The first idea—the more highbrow and academic parent of notebooks—is literate programming. The term is attributed to Donald Knuth, who invented the technique during the implementation of the TeX typesetting system. Knuth’s key, correct, observation was that programs should be written for human readers to understand, not just for computers to execute.

To that end, he conceived a system in which the source code of a program could be interleaved with a prose narrative, and re-arranged for readability rather than to suit the demands of a language implementation. This combined text could be translated to both a compilable or interpretable canonical set of source code, and an elegantly-typeset human-readable document.

It’s a beautiful idea, but one—as the description suggests—perhaps over-complicated by the desire to liberate a program text completely from the ordering imposed by language specifications and implementations. A nice, accessible, example of “pure” literate programming found in the data science world is the use of Sweave in the R programming language. Sweave is a transliteration of Knuth’s “weave” program concept from the original WEB literate programming system into the R language. A Sweave document can interleave LaTeX markup and R code, embedding results (including graphics) into the output document.
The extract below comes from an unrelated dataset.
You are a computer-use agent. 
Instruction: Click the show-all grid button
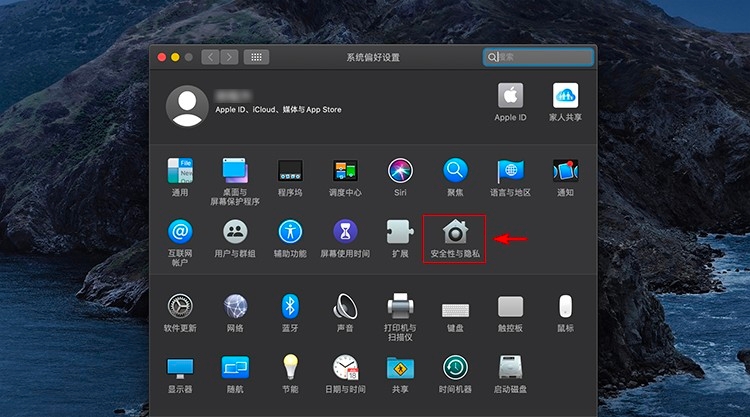point(256,57)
The second idea—which evolved in the more vulgar world of practical programming—is interactive image-based development. Most programming languages, even many of those with interactive interpreters like Python or Haskell, assume that program development happens in “batch mode”, with program text stored in source files and a re-compilation or module re-load after each change to the program. There is a lesser-known lineage of programming language implementations which embrace an “online mode” for program development.

In these languages (the only ones in “common” use are Lisp and Smalltalk), we don’t think of a program as a set of canonical source text, but as a running program image. These languages’ interpreters and compilers (the lines get blurry, especially in Lisp) give the programmer the ability to inspect or alter data structures in running programs, redefine functions and classes on the fly, and many other “reflective” tricks. The consequence is a challenge to our “traditional” notion of what a program is; in this model a program is a mutable thing, which can be captured in a “snapshot” at a point in time, but which may not even map onto a single “canonical” set of source code! (Consider: we use the first version of function f to evaluate the variable x, then redefine f to use the stored value of x in its implementation…)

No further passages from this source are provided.